# AIM:
In the comics review, who illustrates Gamma Flight #1?

--- START PASSAGE TO READ ---

Garth Ennis has always been a maximalist kind of writer, and the artists working with him have always shown incredible skill in meeting him in kind. In going above and beyond, Liam Sharp exceeds this and brings out from Ennis something entirely new, which is incredibly exciting to see. In terms of sheer boldness, the only thing it recalls is the singular vision of Tim Burton’s two Batman movies, and it has them beat so handily that I would feel an urge to step it all the way up if, somehow, I was working on a comic set in the exact universe of these.
Al Ewing, ever-omnipresent fan-favorite Marvel Comics writer, was poised to have a great week. S.W.O.R.D. #6 is exactly the kind of game-changer issue it was advertised as, which is no small feat in the aftermath of Planet-Size X-Men (see last week’s newsletter!) and Guardians of the Galaxy #15 completes the tapestry of current goings-on in the Cosmic corner of Marvel with remarkable thrills. These are two great books, they manage to feel essential, they’re exciting, so it’s all gravy, right?
Well, it isn’t. There’s a third book. It’s called Gamma Flight #1, it is co-written by Ewing and Crystal Frasier, it is illustrated by Lan Medina, and it is none of these things. It is a spin-off from The Immortal Hulk, following the team of former Hulk hunters in a deadly game of mutated cat and mouse, on the run from the authorities while they seek the source of a whole mess of new gamma horrors. I cannot tell you why exactly it exists, and I don’t think it’s particularly good.

--- END PASSAGE TO READ ---
--- START RAW DATA ---

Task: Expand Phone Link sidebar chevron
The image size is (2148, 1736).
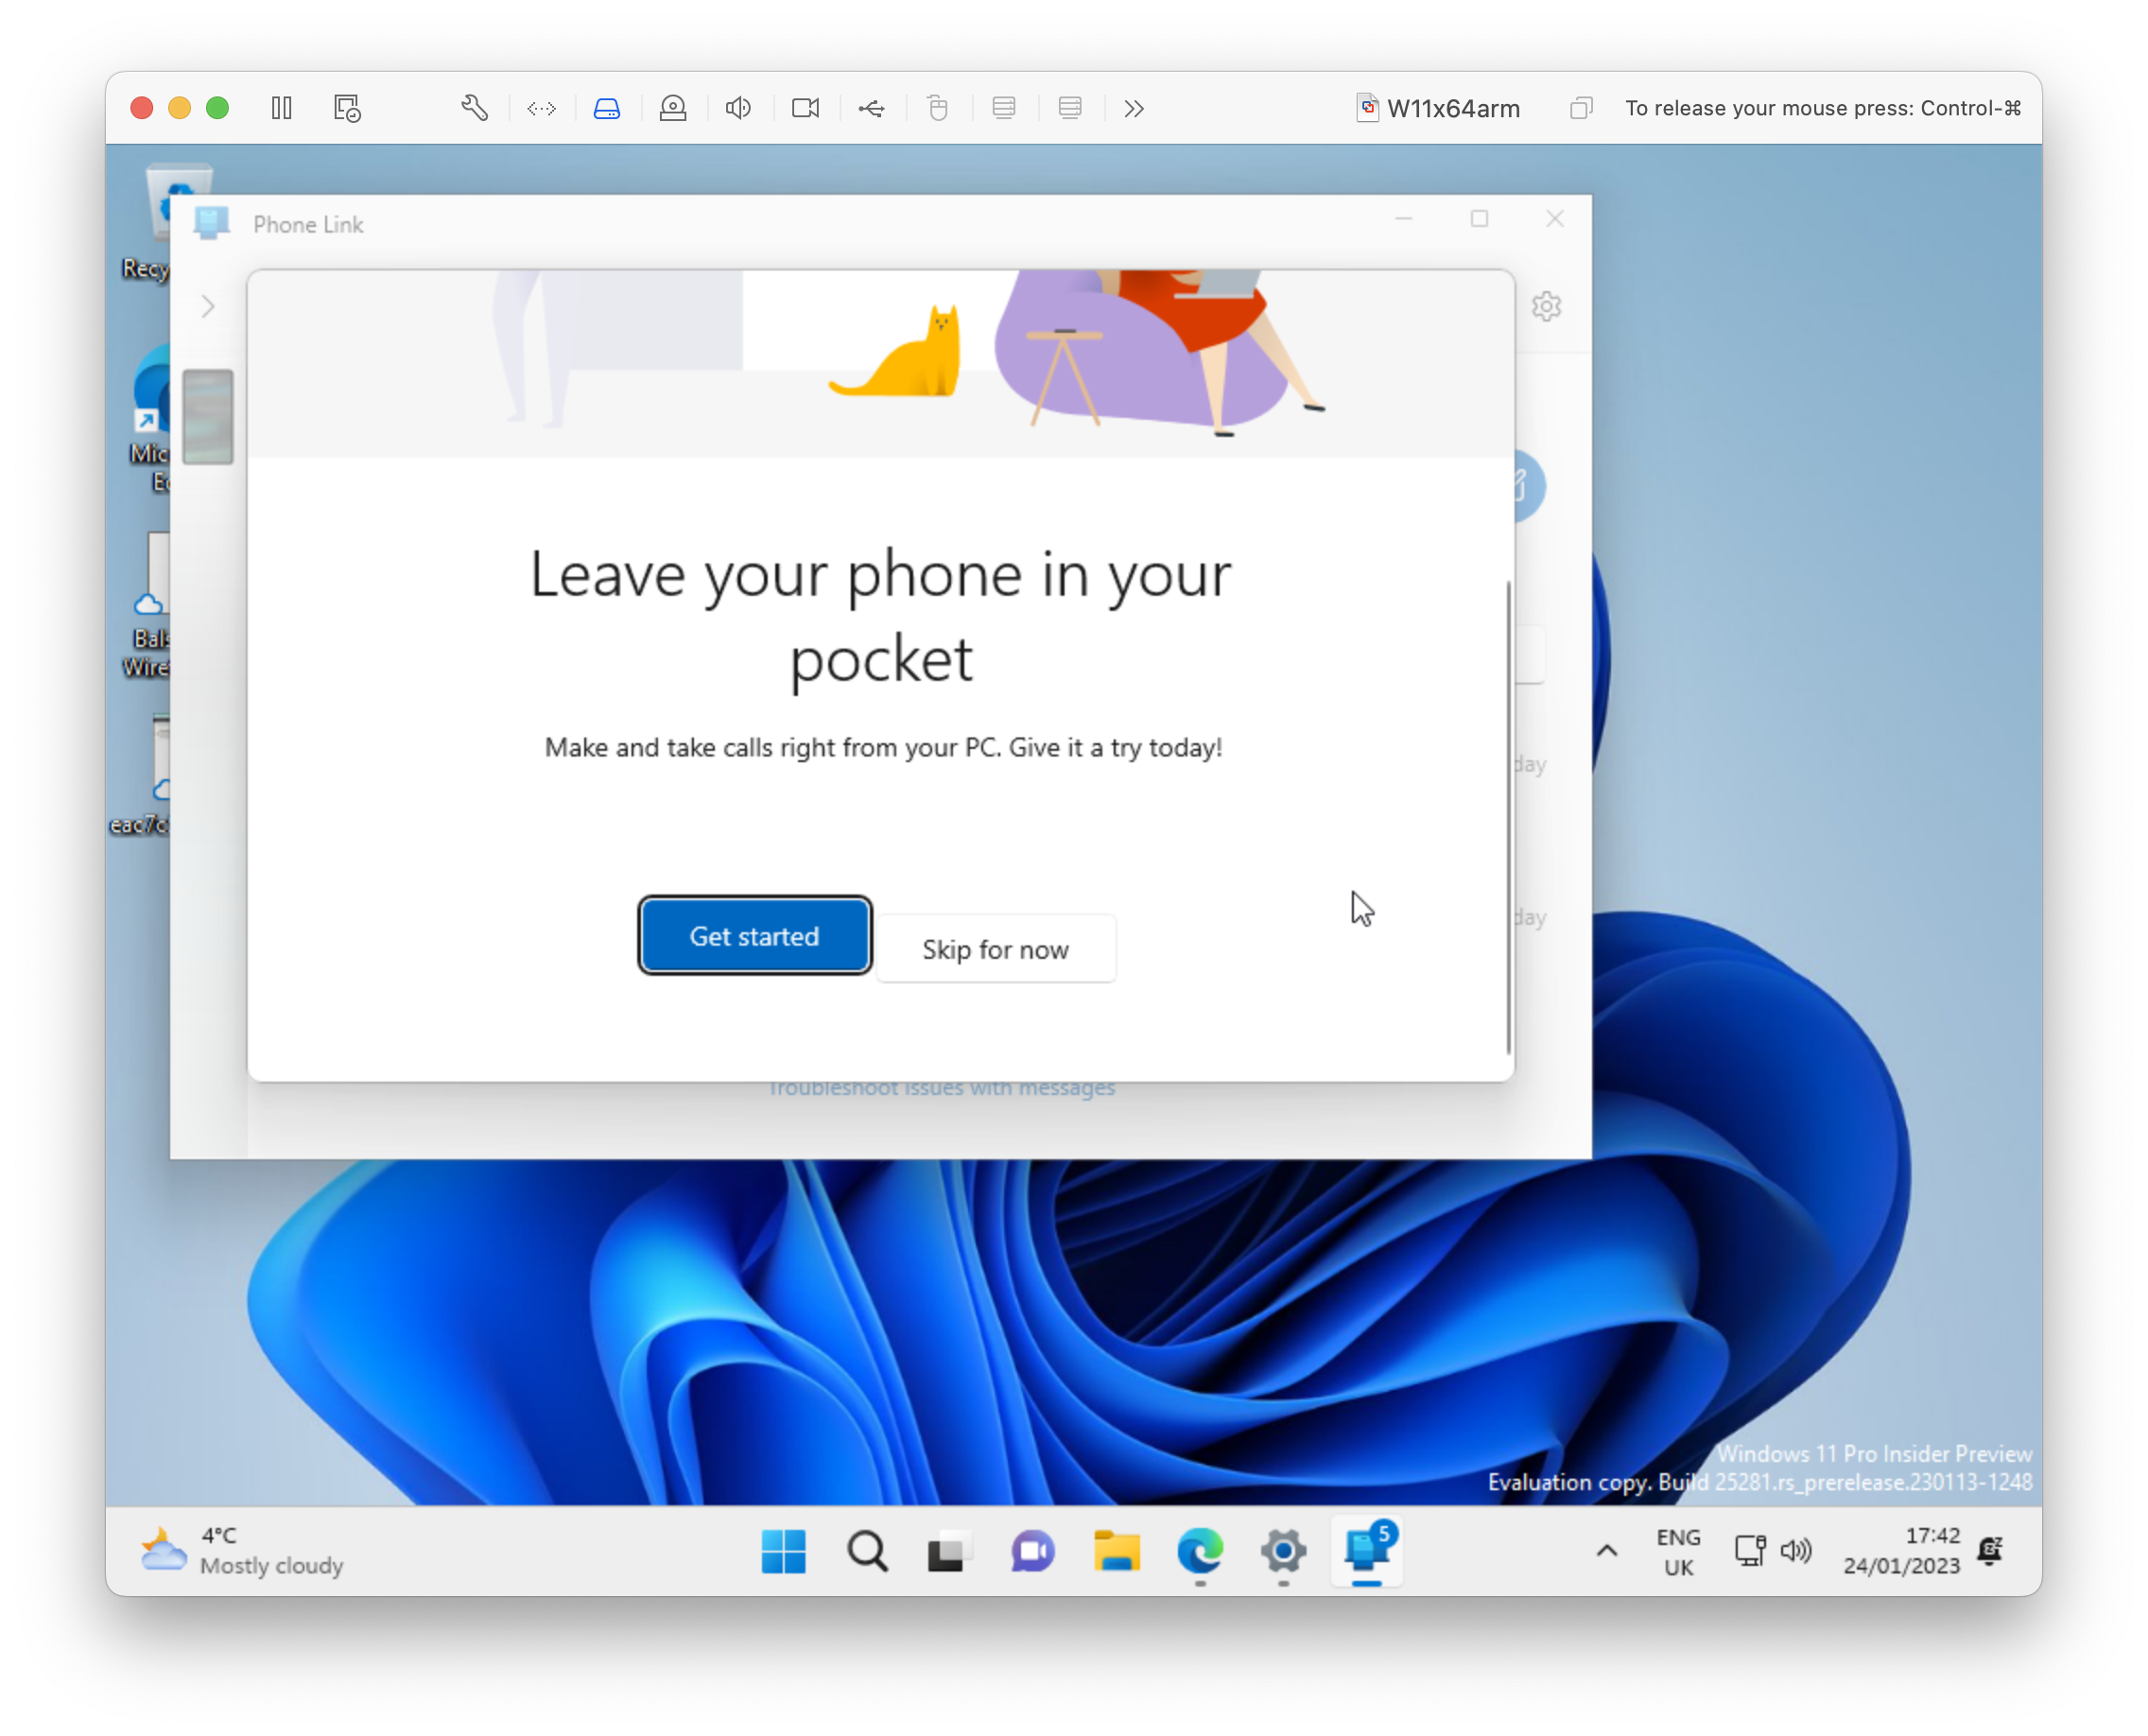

--- END RAW DATA ---

# REPLY:
Lan Medina